Nuova produzione vita: a marzo raccolta in calo per gli sportelli

Gli sportelli bancari e postali hanno collocato nel mese di marzo quasi i tre quarti dell’intero volume di nuovi affari vita, registrando un ammontare in lieve diminuzione rispetto all’analogo mese del 2015, ma in significativo aumento rispetto all’ultimo semestre dell’anno precedente; nel I trimestre dell’anno il volume di nuovi premi ha raggiunto un importo pari a € 19,6 mld, pressoché costante rispetto all’analogo periodo
dell’anno precedente.

Relativamente al ramo I, gli sportelli bancari e postali hanno distribuito nel mese di marzo nuovi premi per quasi l’80% della nuova produzione dell’intero canale, registrando una raccolta ancora in aumento rispetto all’analogo mese del 2015, seppur in diminuzione rispetto ai due mesi precedenti; nel I trimestre dell’anno la nuova produzione del ramo I ha raggiunto un ammontare pari a € 16,2 mld, in aumento del 10,6% rispetto ai primi tre mesi dell’anno precedente.

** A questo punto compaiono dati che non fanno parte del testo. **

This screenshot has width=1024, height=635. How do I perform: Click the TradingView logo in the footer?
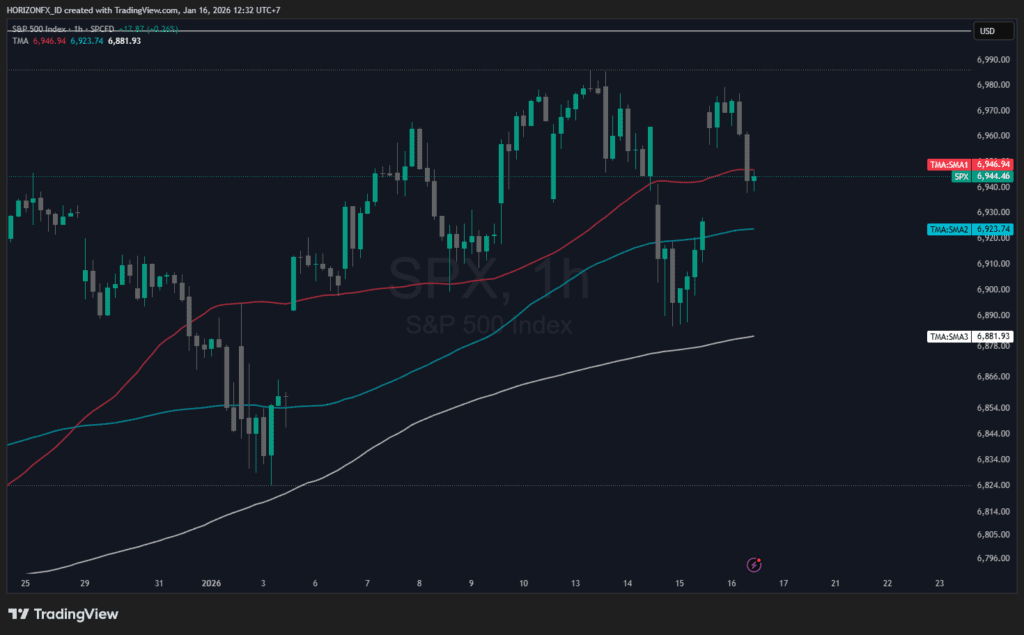click(x=63, y=614)
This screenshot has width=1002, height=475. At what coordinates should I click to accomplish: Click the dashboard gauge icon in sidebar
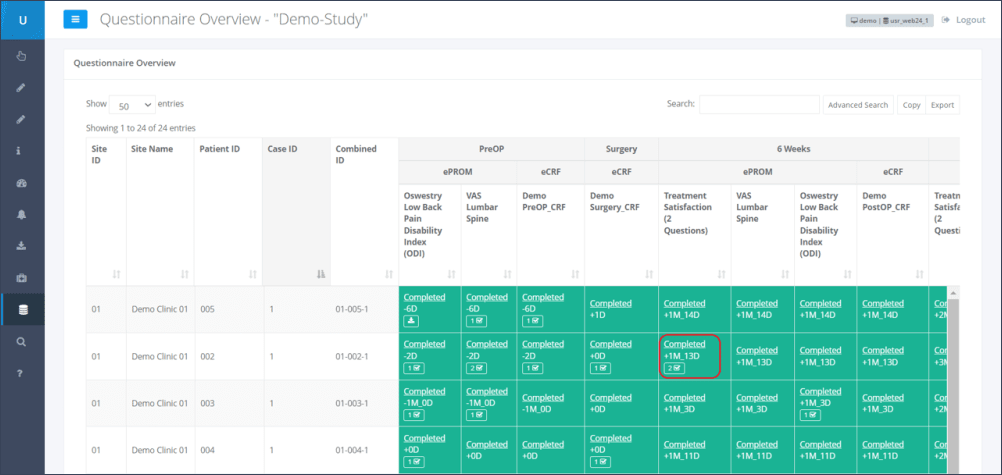(22, 183)
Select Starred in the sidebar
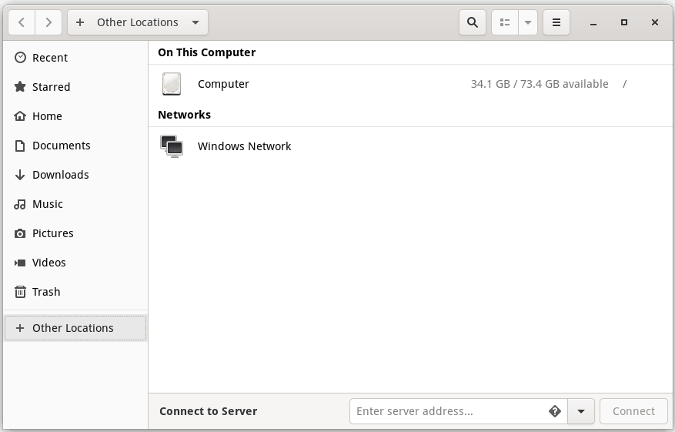 [x=51, y=87]
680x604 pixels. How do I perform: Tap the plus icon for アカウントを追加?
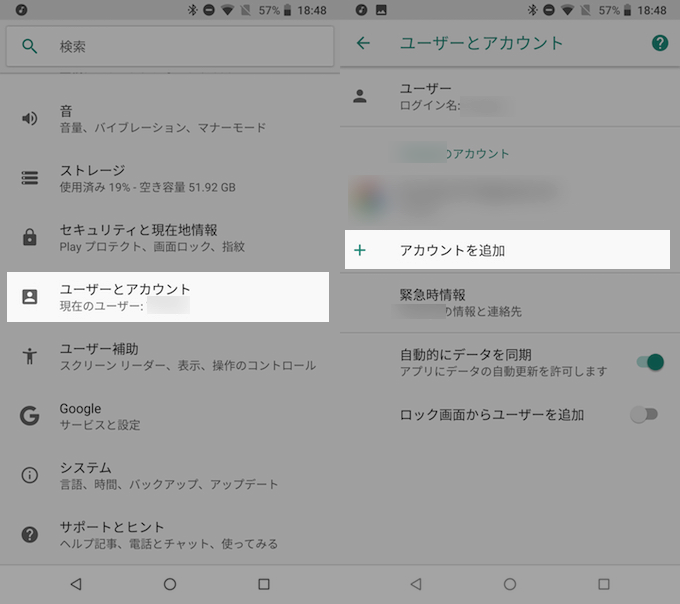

La restante quota di nuova produzione è rappresentata essenzialmente dal comparto linked (composto unicamente da unit-linked, prevalentemente fondi di tipo “classico”, senza forme di protezione finanziaria o di garanzia di rendimento minimo) che
nel mese di marzo, seppur con una raccolta superiore ai due mesi precedenti, continua a registrare un decremento rispetto allo stesso mese del 2015. Nel I trimestre dell’anno i nuovi premi di ramo III sono ammontati a € 3,1 mld, il 28,0% in meno rispetto
a quanto intermediato nell’analogo periodo dell’anno precedente.

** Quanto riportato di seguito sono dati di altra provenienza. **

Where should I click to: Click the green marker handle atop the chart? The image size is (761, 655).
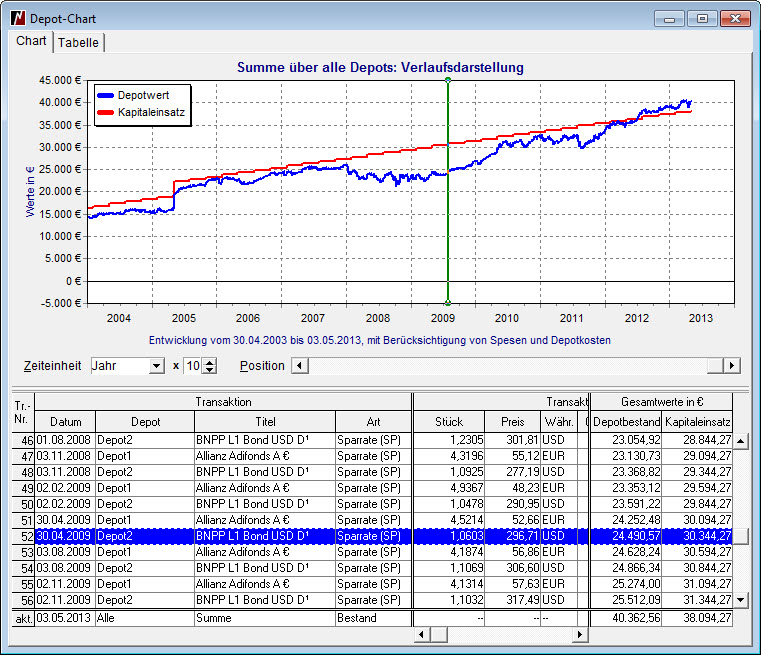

Negativo rispetto a marzo 2015 anche l’andamento del new business afferente a polizze di ramo V che, pur registrando un ammontare (pari al 2% dell’intera nuova produzione vita) superiore alla raccolta media mensile dell’ultima parte dell’anno scorso, totalizza da inizio anno un volume di nuovi affari di appena € 278 mln, più che dimezzato rispetto all’analogo periodo del 2015.
I nuovi premi/contributi relativi a forme pensionistiche individuali, per la maggior parte afferenti a polizze PIP, hanno registrato anche nel mese di marzo un importo in significativo aumento rispetto all’analogo mese del 2015, raggiungendo nei primi tre
mesi dell’anno un ammontare pari a € 136 mln, in crescita del 43,9% rispetto all’analogo periodo dell’anno precedente.
Nel mese di marzo i nuovi premi attinenti a forme di puro rischio distribuiti dagli sportelli bancari e postali sono aumentati sia rispetto all’analogo mese del 2015 sia rispetto ai due mesi precedenti, raggiungendo da gennaio un importo pari a € 119 mln, oltre l’80% dell’intero ammontare dei premi di tali forme, in aumento del 35,9% rispetto all’analogo periodo del 2015. Solo il 16% di questo ammontare, per un importo pari a € 19 mln, è costituito da coperture di puro rischio che vengono commercializzate in modalità stand-alone (non connesse a mutui o credito al consumo), con volumi in crescita del 7,7% rispetto ai primi tre mesi del 2015.